Postby uflGator1 » Sun Jan 31, 2016 4:31 pm

About a month ago I was going to participate in a podcast for Vassals of Kingsgrave covering the last part of the World of Ice and Fire, specifically, the Bones and Beyond. Long story short, I screwed up and missed the recording, so I've decided to just type out some of what I was going to say. This is the material I had for the Bones and the Patrimony of Hyrkoon.

There are a lot of similarities between the Bone Mountains and the Caucasus Mountains:
- The Caucasus Mountains sit on the border between two continents
--- The real Caucasus mountain range is much smaller than the Bones, but in the ancient world the Caucasus range was believed by some to stretch from eastern Anatolia all the way to the "Great Sea" :roll: on the far side of India.
Arrian's Anabasis of Alexander wrote:Mount Taurus divides Asia, beginning from Mycale, the mountain which lies opposite the island of Samos; then, cutting through the country of the Pamphylians and Cilicians, it extends into Armenia. From this, country it stretches into Media and through the land of the Parthians and Chorasmians. In Bactria it unites with mount Parapamisus, which the Macedonians who served in Alexander's army called Caucasus, in order, as it is said, to enhance their king's glory; asserting that he went even beyond the Caucasus with his victorious arms. Perhaps it is a fact that this mountain range is a continuation of the other Caucasus in Scythia, as the Taurus[4] is of the same. For this reason I have on a previous occasion called this range Caucasus, and by the same name I shall continue to call it in the future. This Caucasus extends as far as the Great Sea which lies in the direction of India and the East.
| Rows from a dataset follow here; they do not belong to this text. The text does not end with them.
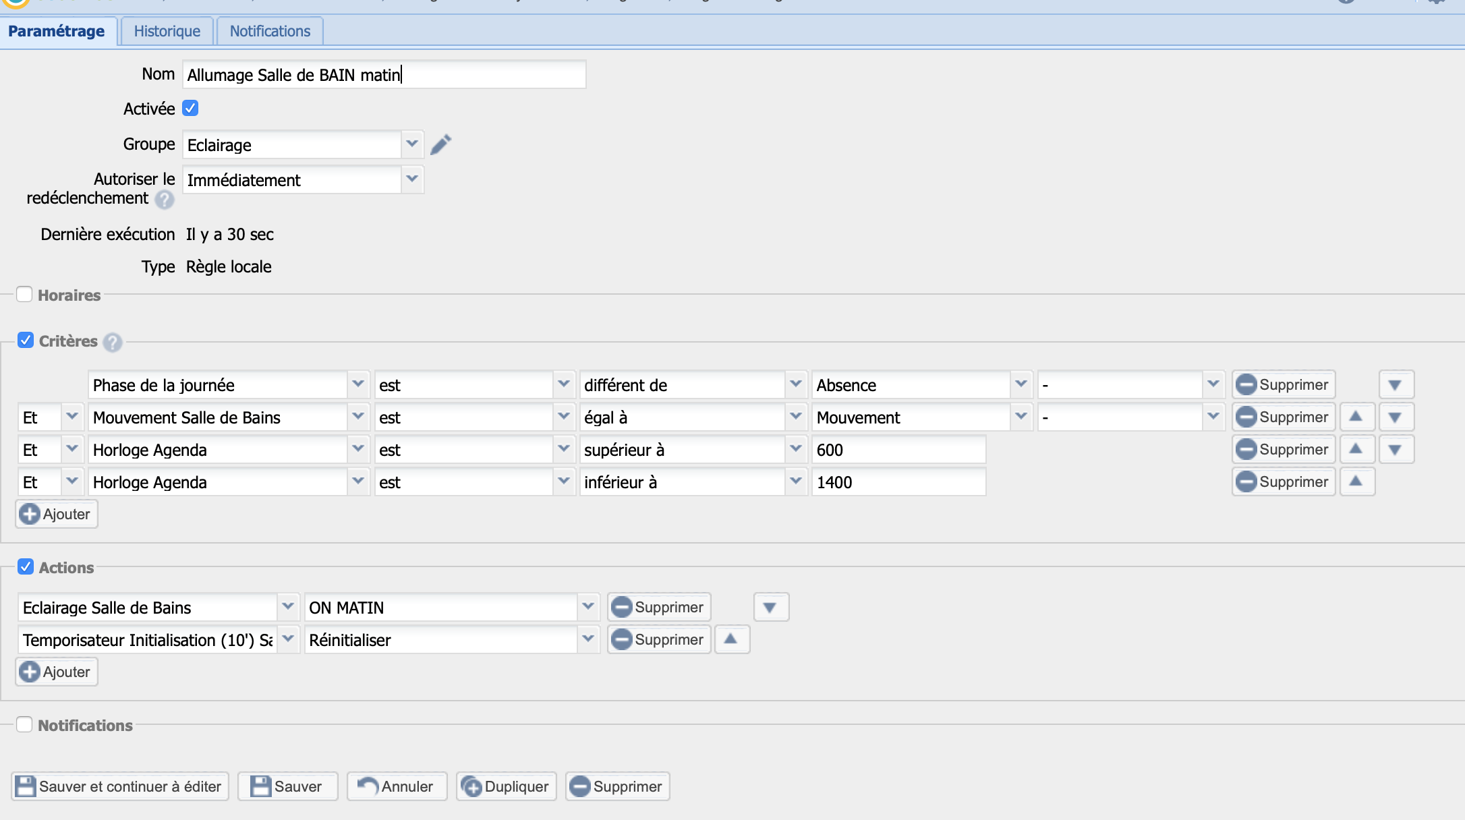Click the edit pencil icon for Groupe
The width and height of the screenshot is (1465, 820).
click(440, 145)
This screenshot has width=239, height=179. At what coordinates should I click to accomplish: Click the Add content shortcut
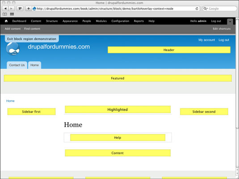coord(13,29)
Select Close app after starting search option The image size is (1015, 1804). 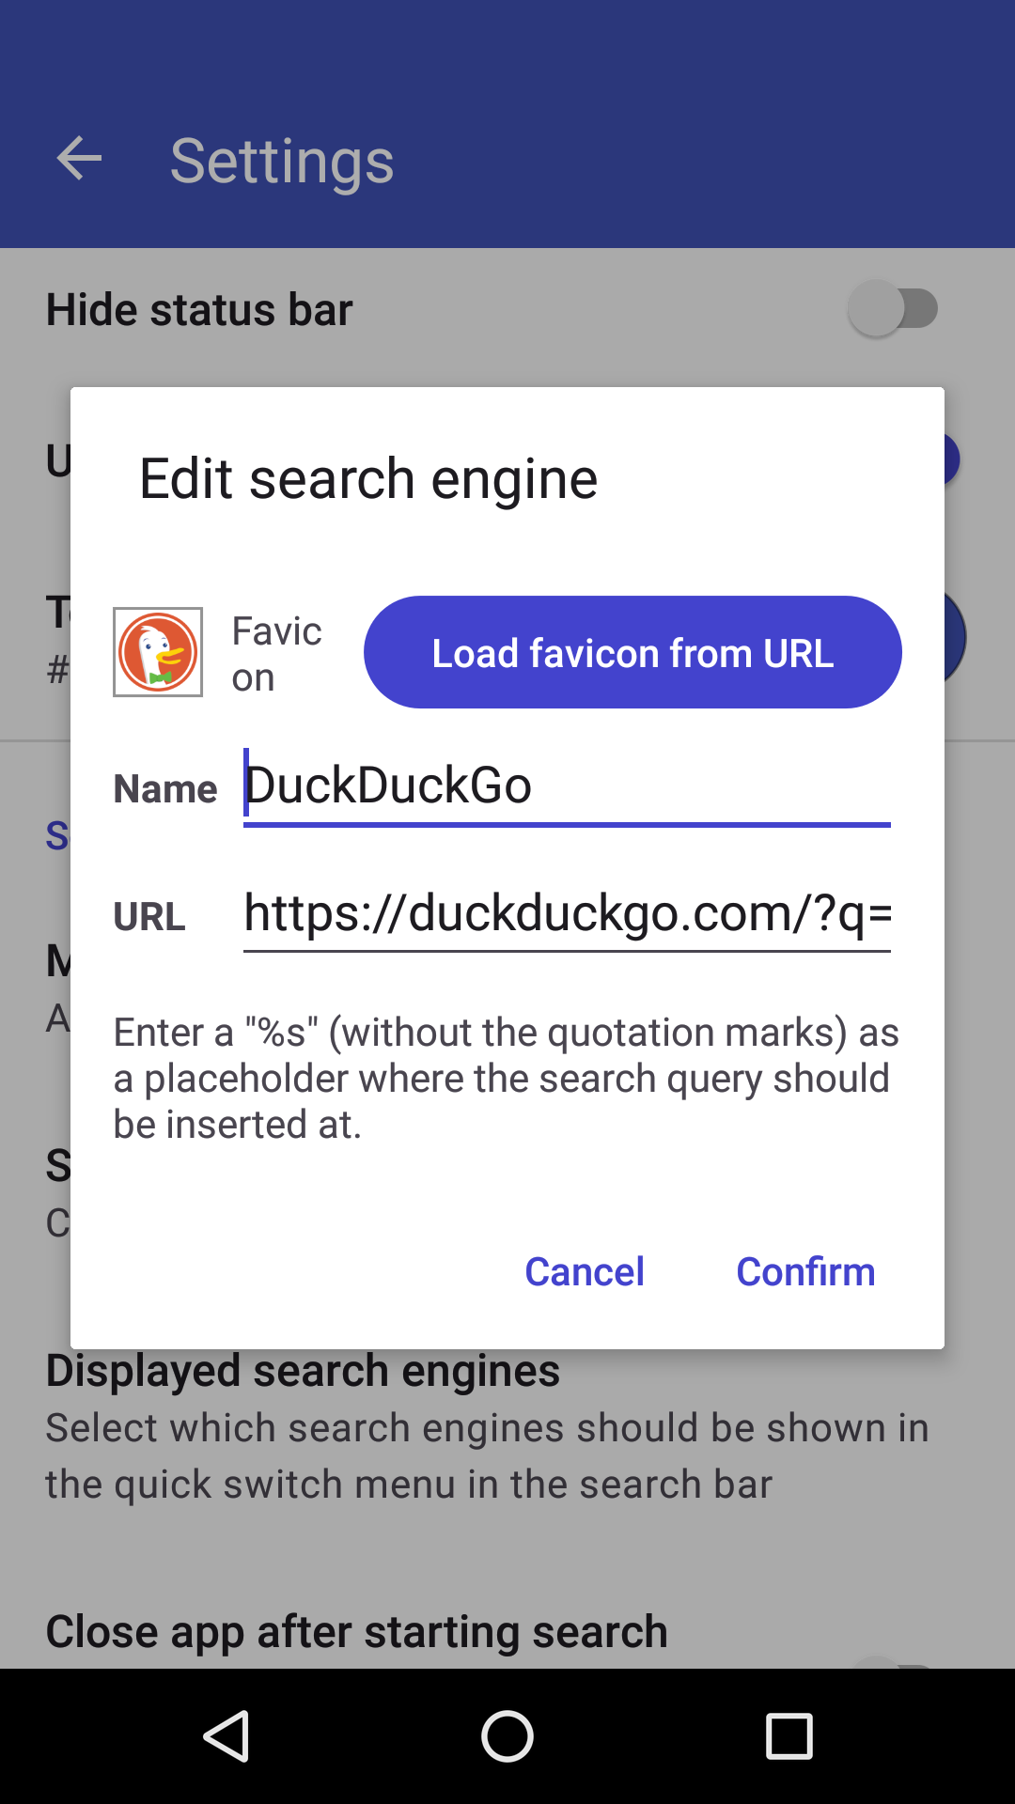[357, 1632]
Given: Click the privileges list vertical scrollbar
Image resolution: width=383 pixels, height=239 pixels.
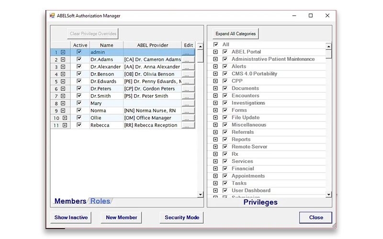Looking at the screenshot, I should tap(328, 120).
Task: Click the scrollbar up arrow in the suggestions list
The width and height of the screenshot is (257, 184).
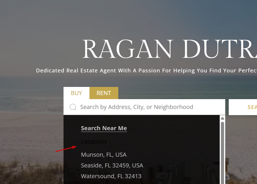Action: point(222,118)
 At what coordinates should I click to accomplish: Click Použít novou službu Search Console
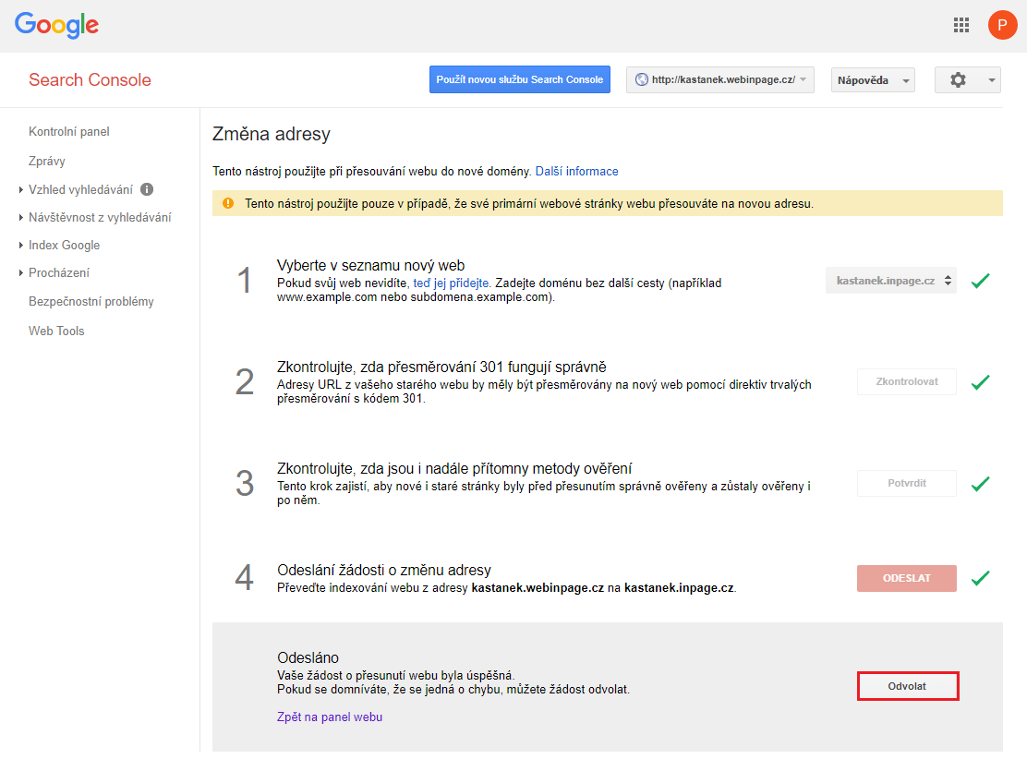[520, 80]
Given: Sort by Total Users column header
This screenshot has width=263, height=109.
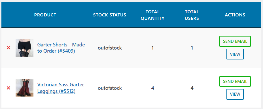Looking at the screenshot, I should pyautogui.click(x=192, y=15).
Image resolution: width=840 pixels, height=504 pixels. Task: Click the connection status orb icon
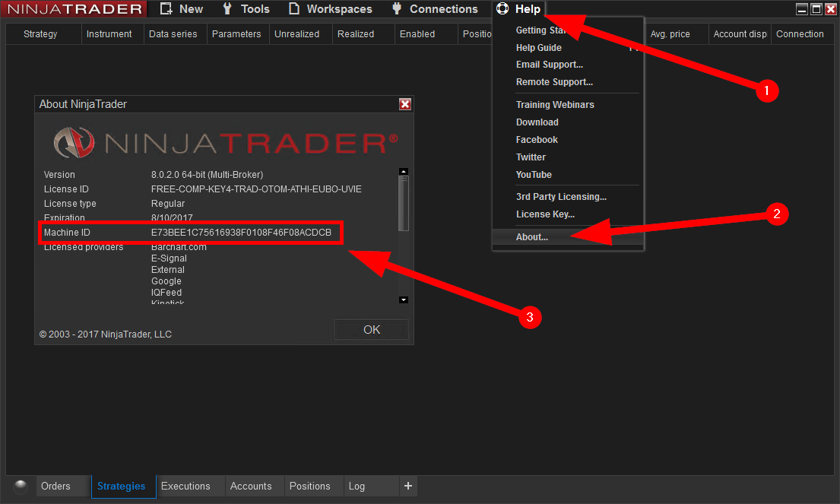(x=21, y=487)
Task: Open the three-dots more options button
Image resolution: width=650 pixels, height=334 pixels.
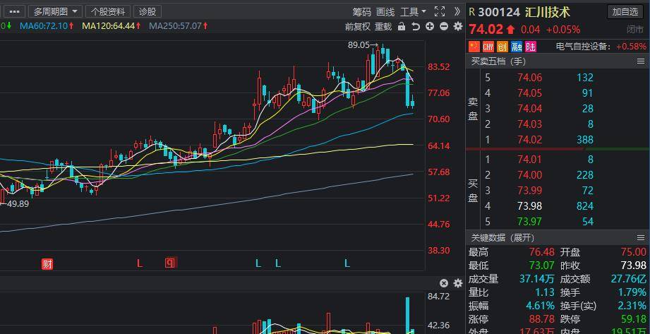Action: pyautogui.click(x=14, y=11)
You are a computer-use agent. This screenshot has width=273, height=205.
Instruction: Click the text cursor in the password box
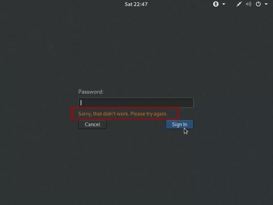[x=81, y=103]
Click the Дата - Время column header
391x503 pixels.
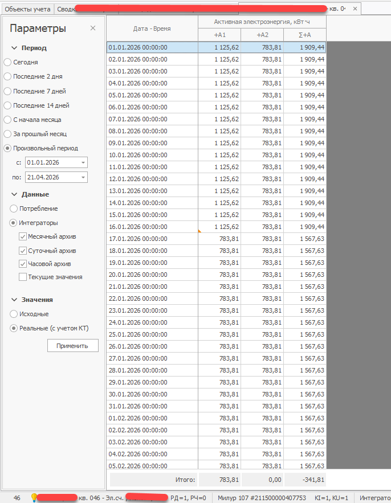click(152, 28)
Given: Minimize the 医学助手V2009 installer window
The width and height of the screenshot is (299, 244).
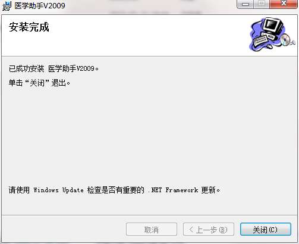Looking at the screenshot, I should (x=245, y=4).
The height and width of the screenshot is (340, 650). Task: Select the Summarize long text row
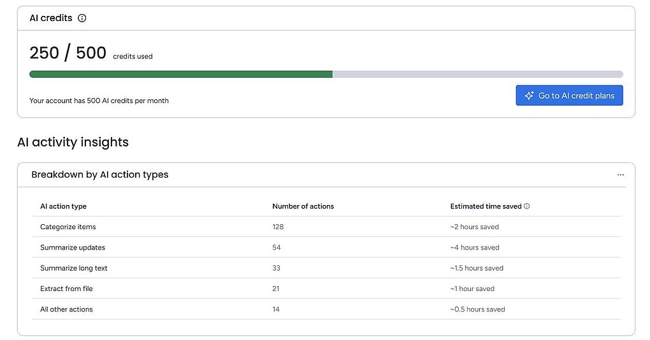(x=326, y=268)
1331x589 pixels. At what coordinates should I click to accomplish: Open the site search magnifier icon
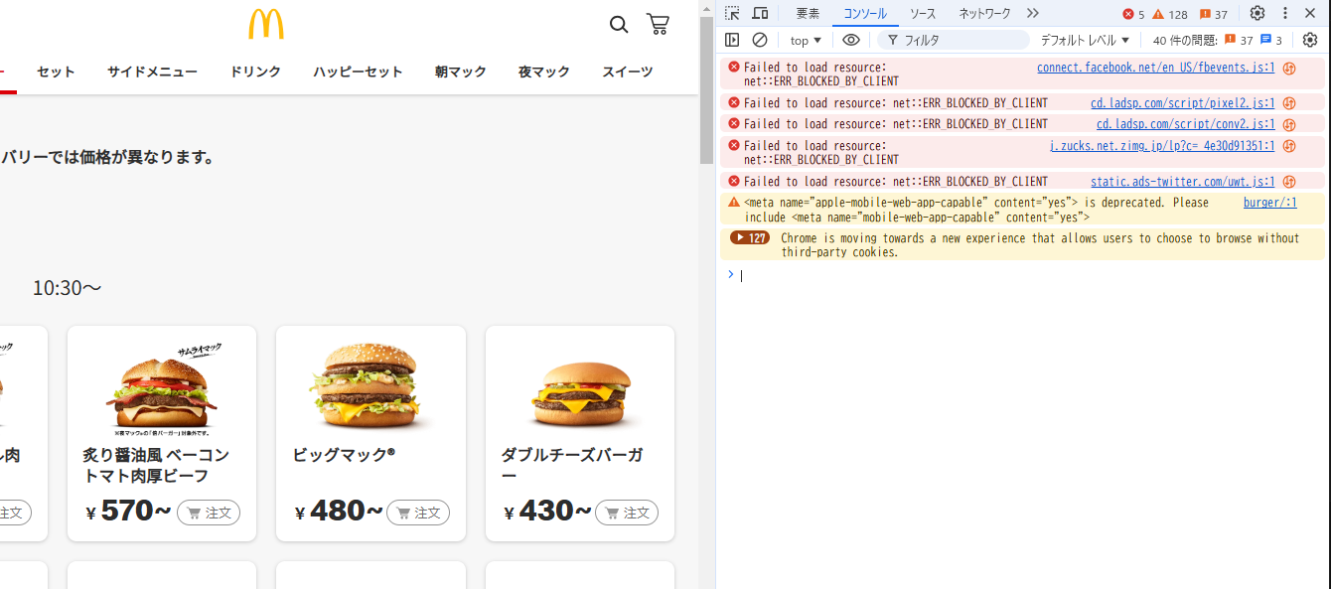coord(619,25)
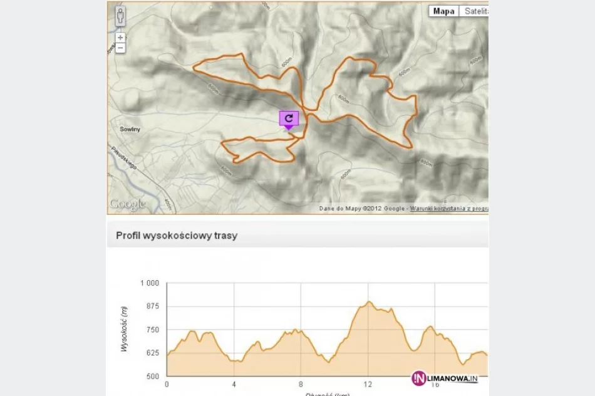
Task: Click the 875 elevation axis label
Action: click(x=152, y=306)
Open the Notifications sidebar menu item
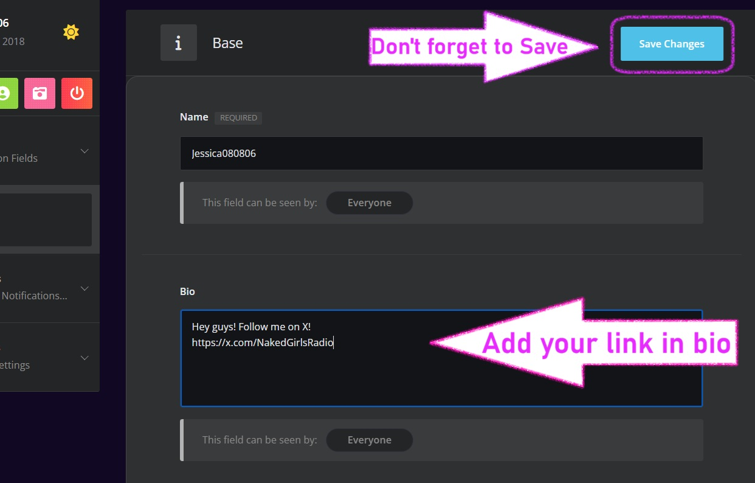 tap(34, 296)
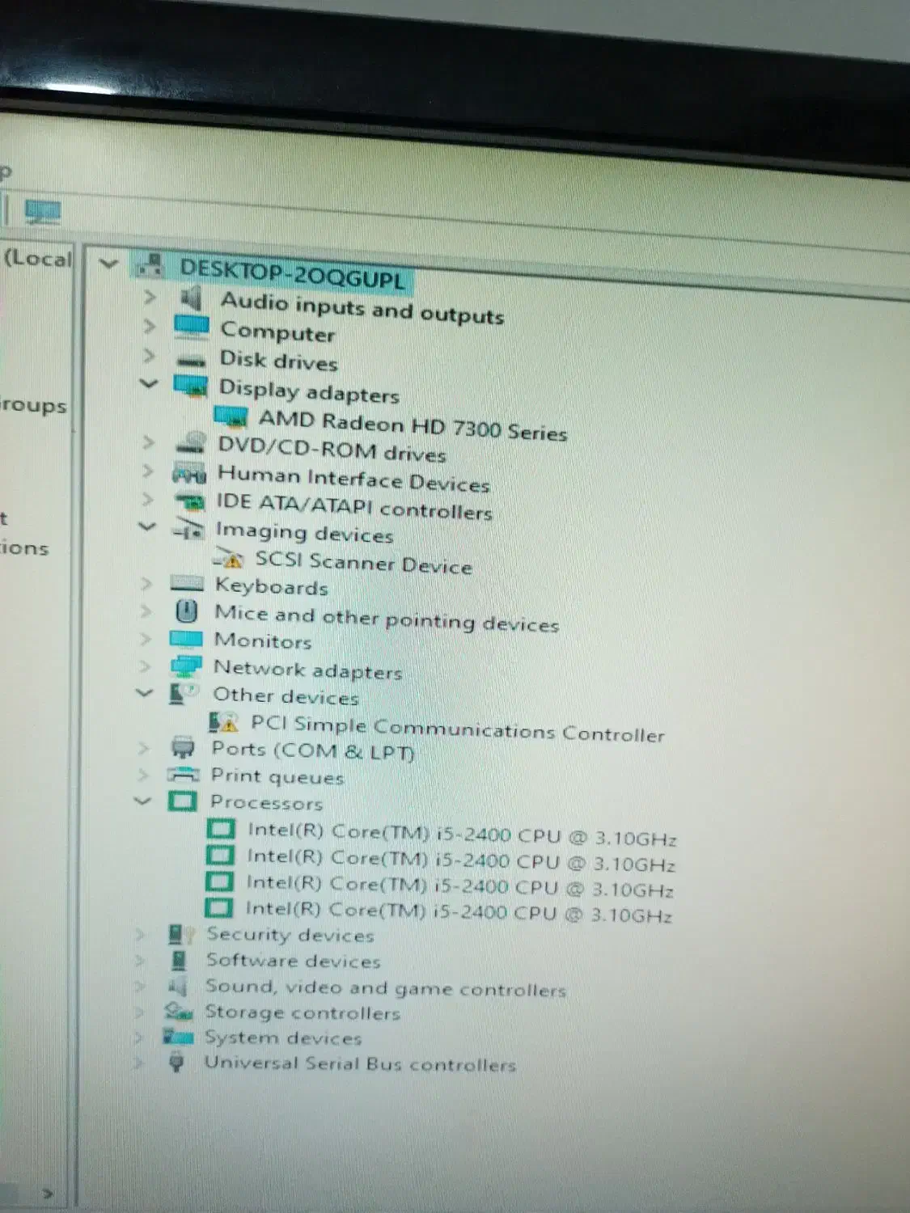Screen dimensions: 910x1213
Task: Expand the Ports (COM & LPT) category
Action: coord(144,748)
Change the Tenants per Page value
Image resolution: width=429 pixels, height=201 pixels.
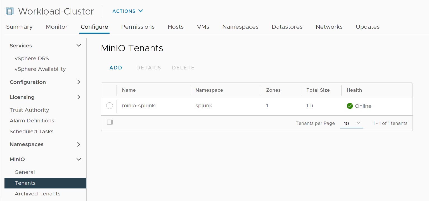pyautogui.click(x=351, y=123)
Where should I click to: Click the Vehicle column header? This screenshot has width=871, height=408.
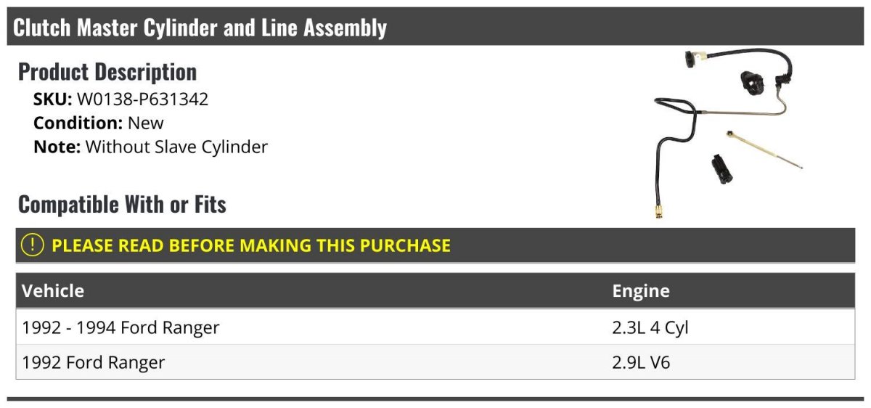tap(53, 291)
Of the rivers in Asia worth consideration which take their rise from the Taurus and Caucasus, some have their course turned towards the north, discharging themselves either into the lake Maeotis,[5] or into the sea called Hyrcanian, which in reality is a gulf of the Great Sea.

- The Caucasus has acted as a barrier between different nomadic tribes for millenia, similar to how the Bones separate the Dothraki tribes from the Jogos Nhai.
--- South of the Caucasus were the Cimmerians, Medes, Parthians, and various Turkic tribes, including the Seljuks and Ottomans
--- North of the Caucasus is the Pontic-Caspian steppe region, where nomadic peoples have thrived for thousands of years, including the Scythians, Sarmatians, Alans, Huns, Avars, Pechenegs, Kipchaks, Cumans, The Golden Horde (Western Mongolians), and Cossacks, to name a few. :geek:
- The way that the Dothraki crossed the Bones is similar to the way that the Cimmerians were driven across the Caucasus by the Scythians
- The etymology of the term Caucasus is believed to come from the Scythian word kroy-khasis, literally "(the mountain) ice-shining, white with snow". The Dothraki name for the Bones is Krazaaj Zasqa, which means "The white mountains".
- The Gates of Alexander controlled the passageways across the Caucasus mountains, and they have certain similarities to the fortresses of the Patrimony of Hyrkoon:
--- The Gates were believed to have been built by the hero Alexander the Great in order to fight off the apocalyptic forces of Gog and Magog. During the middle ages, Alexander's importance was inflated to Azor-Ahai-like levels by various works of romantic literature (see: Alexander romances and Alexander in Legend).
--- In historical terms, Alexander the Great had nothing to do with those gates, and "Gog and Magog" are just scary names for the warlike nomads who inhabited the steppes to the north, but their importance was exaggerated by myths, religious prophecies, and medieval romances.
--- There is a dizzying array of slightly different versions of this story/prophecy, since it was translated into dozens of languages and each translation adds its own local color to the mix. These stories are mainly centered in the Middle East, but different versions can be found from Great Britain to India. In addition, the Jews, Christians, and Muslims all had there own eschatological versions of the Gog and Magog vs Alexander myth.
--- Like Hyrkoon the Hero, Alexander the Great was given countless different names and titles by the cultures who created these myths. Some of the different names are just transliterations (Alexandros, Alexandrus, Iskander, Sikander, etc), while other name variations actually refer to different titles (ie, in Islam he is called Dhul-Qarnayn)(Cultural Depictions of Alexander the Great)
------- It should also be pointed out that the name "Alexander" in the Greek language means "savior/protector of mankind".
--- There is also a belief that rumors of the ancient version of the Great Wall of China contributed to the mythical stature of the Gates of Alexander. (This may be relevant, because imho the five forts are probably based on the ancient version of the Great Wall of China (Qin dynasty), which was an incomplete line of fortifications and walls made mostly of rammed earth.)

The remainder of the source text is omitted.